**PROVIDED DATA:**
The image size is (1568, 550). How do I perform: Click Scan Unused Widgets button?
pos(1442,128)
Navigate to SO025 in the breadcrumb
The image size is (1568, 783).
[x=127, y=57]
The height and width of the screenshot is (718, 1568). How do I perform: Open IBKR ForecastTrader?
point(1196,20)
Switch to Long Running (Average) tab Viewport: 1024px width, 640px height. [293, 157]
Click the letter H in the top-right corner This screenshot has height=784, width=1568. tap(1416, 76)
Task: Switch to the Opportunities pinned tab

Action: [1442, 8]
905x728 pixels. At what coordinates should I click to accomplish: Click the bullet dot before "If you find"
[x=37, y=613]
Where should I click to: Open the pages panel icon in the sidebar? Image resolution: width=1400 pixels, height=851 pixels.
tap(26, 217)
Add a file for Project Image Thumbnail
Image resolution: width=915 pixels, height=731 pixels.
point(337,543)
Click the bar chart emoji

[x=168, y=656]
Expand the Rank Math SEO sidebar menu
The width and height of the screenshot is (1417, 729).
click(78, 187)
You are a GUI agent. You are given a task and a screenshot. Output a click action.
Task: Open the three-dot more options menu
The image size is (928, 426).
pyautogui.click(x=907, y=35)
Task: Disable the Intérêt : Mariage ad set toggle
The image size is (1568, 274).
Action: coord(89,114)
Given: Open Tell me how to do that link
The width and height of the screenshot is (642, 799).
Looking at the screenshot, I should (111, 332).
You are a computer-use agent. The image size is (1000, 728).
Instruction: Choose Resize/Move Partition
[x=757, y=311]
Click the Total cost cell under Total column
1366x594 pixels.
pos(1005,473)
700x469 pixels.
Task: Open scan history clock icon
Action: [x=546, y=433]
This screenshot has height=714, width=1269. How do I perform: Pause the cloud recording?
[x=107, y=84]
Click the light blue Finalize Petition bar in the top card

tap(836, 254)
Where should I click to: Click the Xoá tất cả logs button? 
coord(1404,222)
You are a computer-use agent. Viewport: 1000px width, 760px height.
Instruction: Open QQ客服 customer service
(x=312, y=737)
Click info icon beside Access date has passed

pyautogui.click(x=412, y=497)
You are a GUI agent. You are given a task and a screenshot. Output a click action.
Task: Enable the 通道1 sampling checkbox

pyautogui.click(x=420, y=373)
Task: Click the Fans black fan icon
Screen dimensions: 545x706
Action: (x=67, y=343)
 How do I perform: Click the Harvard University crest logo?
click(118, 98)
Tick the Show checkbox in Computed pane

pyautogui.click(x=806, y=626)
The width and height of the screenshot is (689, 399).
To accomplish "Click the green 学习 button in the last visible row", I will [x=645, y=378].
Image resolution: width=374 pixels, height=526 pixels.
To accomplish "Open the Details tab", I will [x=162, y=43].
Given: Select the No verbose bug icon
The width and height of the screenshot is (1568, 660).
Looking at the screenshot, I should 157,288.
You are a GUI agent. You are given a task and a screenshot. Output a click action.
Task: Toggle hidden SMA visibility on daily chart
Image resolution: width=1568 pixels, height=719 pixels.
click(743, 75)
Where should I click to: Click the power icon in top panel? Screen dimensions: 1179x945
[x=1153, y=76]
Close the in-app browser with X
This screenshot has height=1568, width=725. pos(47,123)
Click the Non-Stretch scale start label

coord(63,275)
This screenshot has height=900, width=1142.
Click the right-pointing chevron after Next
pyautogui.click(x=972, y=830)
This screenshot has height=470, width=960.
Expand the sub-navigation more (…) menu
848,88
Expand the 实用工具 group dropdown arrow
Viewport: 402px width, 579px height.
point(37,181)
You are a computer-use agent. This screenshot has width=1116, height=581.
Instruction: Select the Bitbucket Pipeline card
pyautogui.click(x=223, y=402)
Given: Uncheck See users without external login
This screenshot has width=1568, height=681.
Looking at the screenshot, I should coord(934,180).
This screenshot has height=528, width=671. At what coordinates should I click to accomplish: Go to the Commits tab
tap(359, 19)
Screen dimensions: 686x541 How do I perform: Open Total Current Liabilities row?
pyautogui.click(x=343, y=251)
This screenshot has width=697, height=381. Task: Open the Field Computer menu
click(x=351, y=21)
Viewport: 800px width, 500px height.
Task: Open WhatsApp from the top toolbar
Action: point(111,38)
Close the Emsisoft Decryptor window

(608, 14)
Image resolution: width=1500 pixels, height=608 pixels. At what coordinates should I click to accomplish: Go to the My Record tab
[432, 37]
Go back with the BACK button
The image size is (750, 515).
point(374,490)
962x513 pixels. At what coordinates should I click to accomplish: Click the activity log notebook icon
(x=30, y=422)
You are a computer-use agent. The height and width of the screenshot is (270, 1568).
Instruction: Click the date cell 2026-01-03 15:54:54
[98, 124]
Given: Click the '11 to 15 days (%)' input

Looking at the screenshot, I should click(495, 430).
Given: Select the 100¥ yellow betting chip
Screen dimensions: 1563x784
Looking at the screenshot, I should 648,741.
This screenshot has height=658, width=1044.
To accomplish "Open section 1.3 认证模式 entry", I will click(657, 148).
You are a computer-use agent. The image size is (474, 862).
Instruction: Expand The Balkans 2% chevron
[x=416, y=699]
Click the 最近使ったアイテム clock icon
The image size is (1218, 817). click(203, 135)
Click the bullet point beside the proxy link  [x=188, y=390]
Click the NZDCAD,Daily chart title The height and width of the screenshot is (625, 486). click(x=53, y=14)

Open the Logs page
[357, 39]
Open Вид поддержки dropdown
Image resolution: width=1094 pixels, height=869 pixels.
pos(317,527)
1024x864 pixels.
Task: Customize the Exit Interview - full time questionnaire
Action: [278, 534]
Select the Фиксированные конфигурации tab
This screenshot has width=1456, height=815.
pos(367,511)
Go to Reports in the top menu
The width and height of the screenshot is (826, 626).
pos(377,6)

**THE TASK:** I need all of the records above retyped exactly, please.

**SOLUTION FOR THIS EXERCISE:**
The image size is (1568, 550). How do I perform: Click Scan Unused Widgets button?
pos(1442,128)
Navigate to SO025 in the breadcrumb
The image size is (1568, 783).
[x=127, y=57]
The height and width of the screenshot is (718, 1568). How do I perform: Open IBKR ForecastTrader?
point(1196,20)
Switch to Long Running (Average) tab Viewport: 1024px width, 640px height. [293, 157]
Click the letter H in the top-right corner This screenshot has height=784, width=1568. tap(1416, 76)
Task: Switch to the Opportunities pinned tab

Action: [1442, 8]
905x728 pixels. At what coordinates should I click to accomplish: Click the bullet dot before "If you find"
[x=37, y=613]
Where should I click to: Open the pages panel icon in the sidebar? Image resolution: width=1400 pixels, height=851 pixels.
tap(26, 217)
Add a file for Project Image Thumbnail
Image resolution: width=915 pixels, height=731 pixels.
point(337,543)
Click the bar chart emoji

[x=168, y=656]
Expand the Rank Math SEO sidebar menu
The width and height of the screenshot is (1417, 729).
click(78, 187)
You are a GUI agent. You are given a task and a screenshot. Output a click action.
Task: Open the three-dot more options menu
The image size is (928, 426).
pyautogui.click(x=907, y=35)
Task: Disable the Intérêt : Mariage ad set toggle
The image size is (1568, 274).
Action: coord(89,114)
Given: Open Tell me how to do that link
The width and height of the screenshot is (642, 799).
Looking at the screenshot, I should (111, 332).
You are a computer-use agent. The image size is (1000, 728).
Instruction: Choose Resize/Move Partition
[x=757, y=311]
Click the Total cost cell under Total column
1366x594 pixels.
pos(1005,473)
700x469 pixels.
Task: Open scan history clock icon
Action: [x=546, y=433]
This screenshot has height=714, width=1269. How do I perform: Pause the cloud recording?
[x=107, y=84]
Click the light blue Finalize Petition bar in the top card

tap(836, 254)
Where should I click to: Click the Xoá tất cả logs button? 
coord(1404,222)
You are a computer-use agent. Viewport: 1000px width, 760px height.
Instruction: Open QQ客服 customer service
(x=312, y=737)
Click info icon beside Access date has passed

pyautogui.click(x=412, y=497)
You are a GUI agent. You are given a task and a screenshot. Output a click action.
Task: Enable the 通道1 sampling checkbox

pyautogui.click(x=420, y=373)
Task: Click the Fans black fan icon
Screen dimensions: 545x706
Action: (x=67, y=343)
 How do I perform: Click the Harvard University crest logo?
click(118, 98)
Tick the Show checkbox in Computed pane

pyautogui.click(x=806, y=626)
The width and height of the screenshot is (689, 399).
To accomplish "Click the green 学习 button in the last visible row", I will [x=645, y=378].
Image resolution: width=374 pixels, height=526 pixels.
To accomplish "Open the Details tab", I will [x=162, y=43].
Given: Select the No verbose bug icon
The width and height of the screenshot is (1568, 660).
Looking at the screenshot, I should 157,288.
You are a GUI agent. You are given a task and a screenshot. Output a click action.
Task: Toggle hidden SMA visibility on daily chart
Image resolution: width=1568 pixels, height=719 pixels.
click(743, 75)
Where should I click to: Click the power icon in top panel? Screen dimensions: 1179x945
[x=1153, y=76]
Close the in-app browser with X
This screenshot has height=1568, width=725. pos(47,123)
Click the Non-Stretch scale start label

coord(63,275)
This screenshot has height=900, width=1142.
Click the right-pointing chevron after Next
pyautogui.click(x=972, y=830)
This screenshot has height=470, width=960.
Expand the sub-navigation more (…) menu
848,88
Expand the 实用工具 group dropdown arrow
Viewport: 402px width, 579px height.
point(37,181)
You are a computer-use agent. This screenshot has width=1116, height=581.
Instruction: Select the Bitbucket Pipeline card
pyautogui.click(x=223, y=402)
Given: Uncheck See users without external login
This screenshot has width=1568, height=681.
Looking at the screenshot, I should coord(934,180).
This screenshot has height=528, width=671. At what coordinates should I click to accomplish: Go to the Commits tab
tap(359, 19)
Screen dimensions: 686x541 How do I perform: Open Total Current Liabilities row?
pyautogui.click(x=343, y=251)
This screenshot has width=697, height=381. Task: Open the Field Computer menu
click(x=351, y=21)
Viewport: 800px width, 500px height.
Task: Open WhatsApp from the top toolbar
Action: point(111,38)
Close the Emsisoft Decryptor window

(608, 14)
Image resolution: width=1500 pixels, height=608 pixels. At what coordinates should I click to accomplish: Go to the My Record tab
[432, 37]
Go back with the BACK button
The image size is (750, 515).
point(374,490)
962x513 pixels. At what coordinates should I click to accomplish: Click the activity log notebook icon
(x=30, y=422)
You are a computer-use agent. The height and width of the screenshot is (270, 1568).
Instruction: Click the date cell 2026-01-03 15:54:54
[98, 124]
Given: Click the '11 to 15 days (%)' input

Looking at the screenshot, I should click(495, 430).
Given: Select the 100¥ yellow betting chip
Screen dimensions: 1563x784
Looking at the screenshot, I should 648,741.
This screenshot has height=658, width=1044.
To accomplish "Open section 1.3 认证模式 entry", I will click(657, 148).
You are a computer-use agent. The image size is (474, 862).
Instruction: Expand The Balkans 2% chevron
[x=416, y=699]
Click the 最近使ったアイテム clock icon
The image size is (1218, 817). click(203, 135)
Click the bullet point beside the proxy link  [x=188, y=390]
Click the NZDCAD,Daily chart title The height and width of the screenshot is (625, 486). click(x=53, y=14)

Open the Logs page
[357, 39]
Open Вид поддержки dropdown
Image resolution: width=1094 pixels, height=869 pixels.
pos(317,527)
1024x864 pixels.
Task: Customize the Exit Interview - full time questionnaire
Action: [278, 534]
Select the Фиксированные конфигурации tab
This screenshot has width=1456, height=815.
pos(367,511)
Go to Reports in the top menu
The width and height of the screenshot is (826, 626).
pos(377,6)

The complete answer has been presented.